I think you are right in making the path deviation zero. Also, the situation where it would have to rise up to 150' above the path after reaching VMO-16, or target +15 below the first speed constraint, would likely be rare enough anyway; so that' feature would not normally be observed, unless you went out of your way to add a large tailwind during descent, just to see what it would do.

Jon

Hardy Heinlin

By the way, it's pretty easy to reach VMO-16 even without unexpected tailwinds if you have a high cost index that puts you near VMO, especially at very high altitudes where your Mach number hasn't much room between the red "coffin corners".


|-|ardy

emerydc8

True.

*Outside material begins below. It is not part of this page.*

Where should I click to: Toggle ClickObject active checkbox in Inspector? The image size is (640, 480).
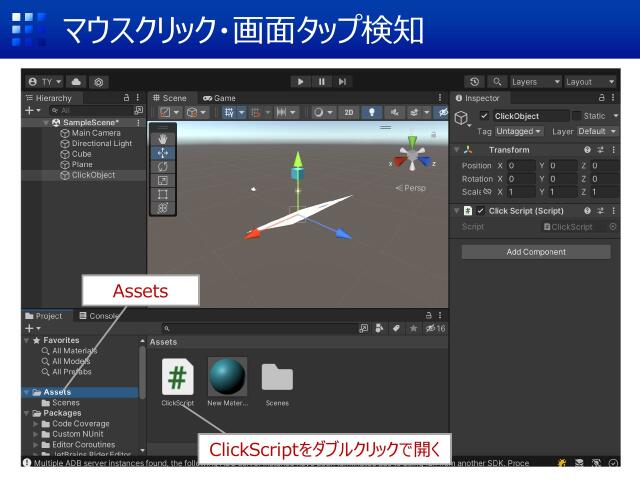click(485, 117)
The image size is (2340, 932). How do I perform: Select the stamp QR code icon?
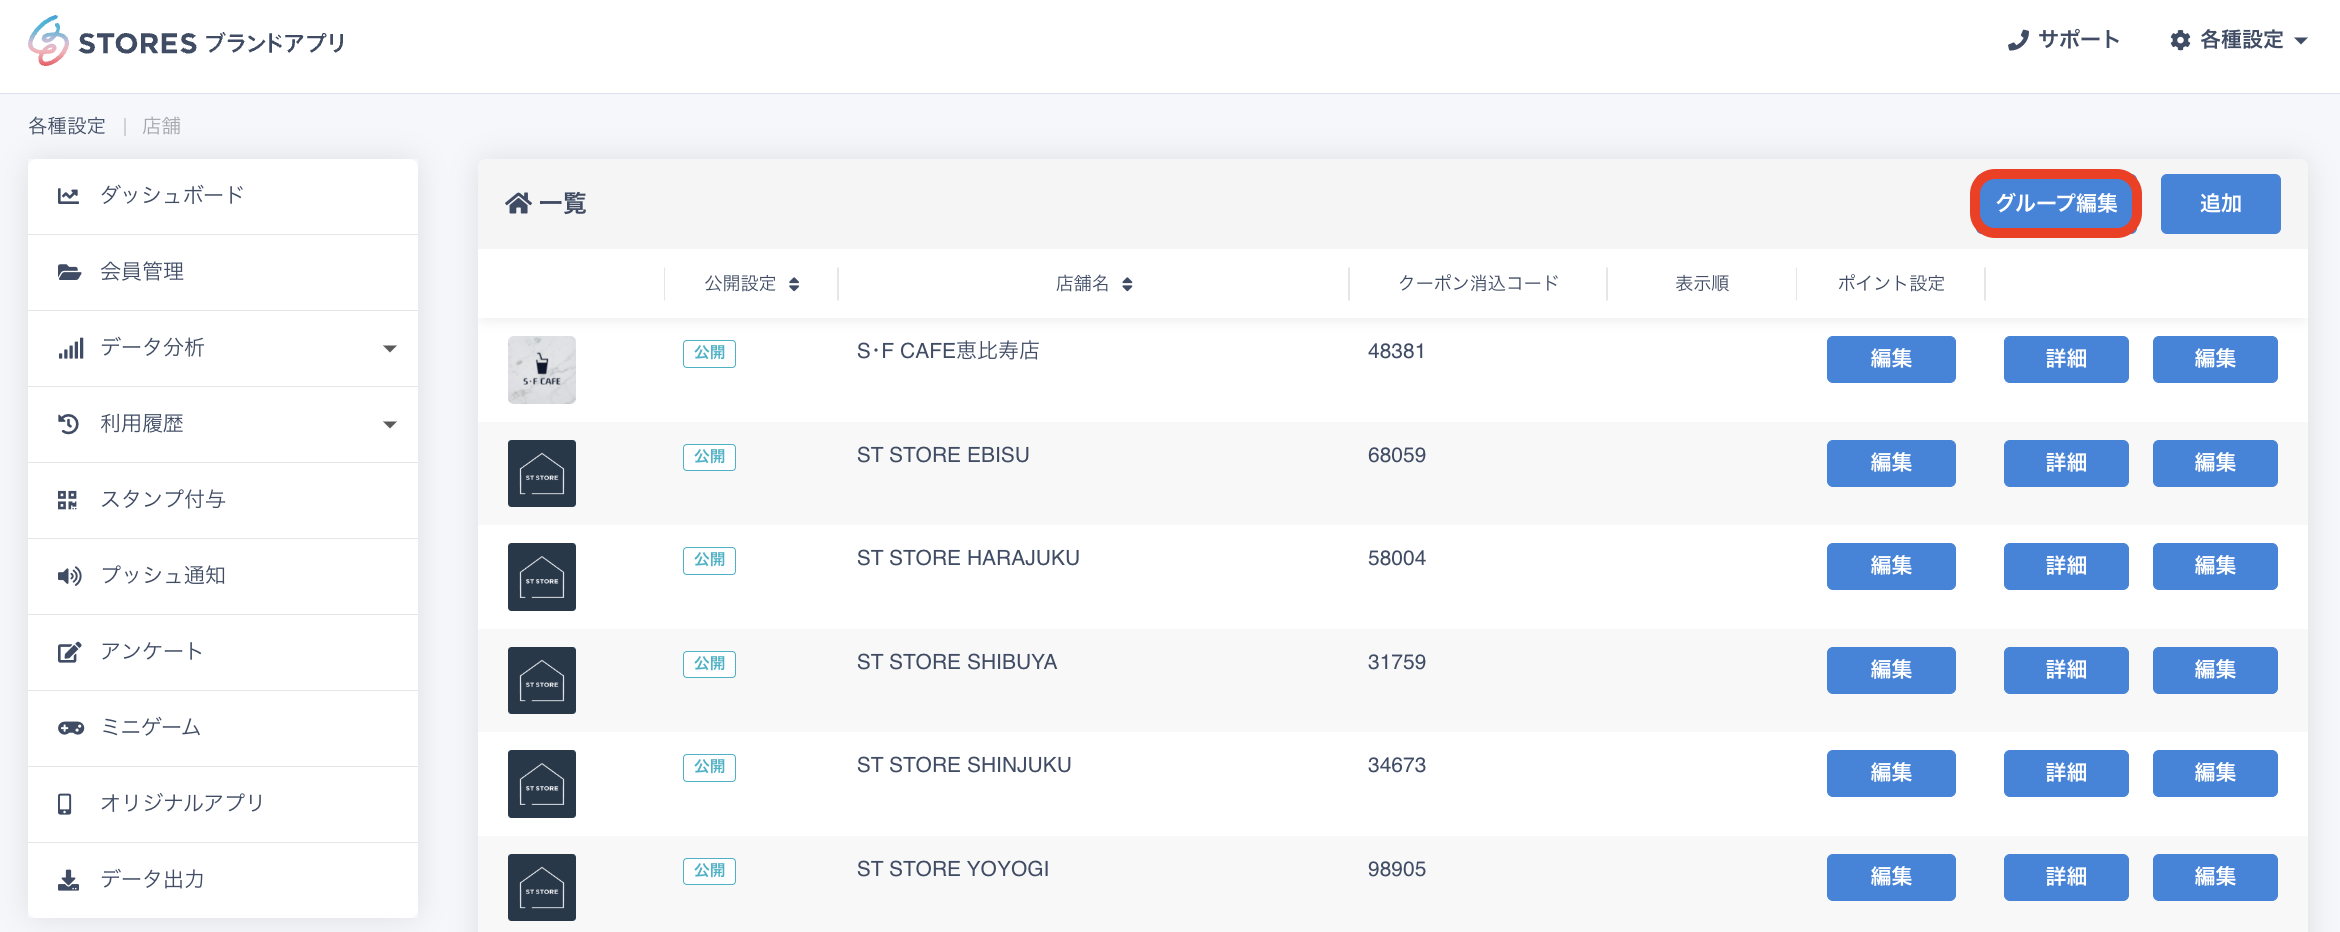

Although with the low cost index my airline uses, the only time you'd be cruising anywhere near VMO would be if you are higher than you should be or you manually inserted a higer speed into the VNAV page 2/3 or speed intervened.

Will

Will /Chicago /USA

emerydc8


Will

So for 030-040, do that usually round it off somehow, like 030, 035, and 040? Or do they give you the full range of possible integers: 030, 031, 032, 033, etc.?
Will /Chicago /USA

andrej

Quote from: emerydc8 on Thu,  3 Nov 2016 18:49
030 - 040.

You guys are flying slow. But hey...at least you are little longer in the cockpit. ;)
Andrej

emerydc8

QuoteSo for 030-040, do that usually round it off somehow, like 030, 035, and 040? Or do they give you the full range of possible integers: 030, 031, 032, 033, etc.?

Whatever is on the flight plan is what we use.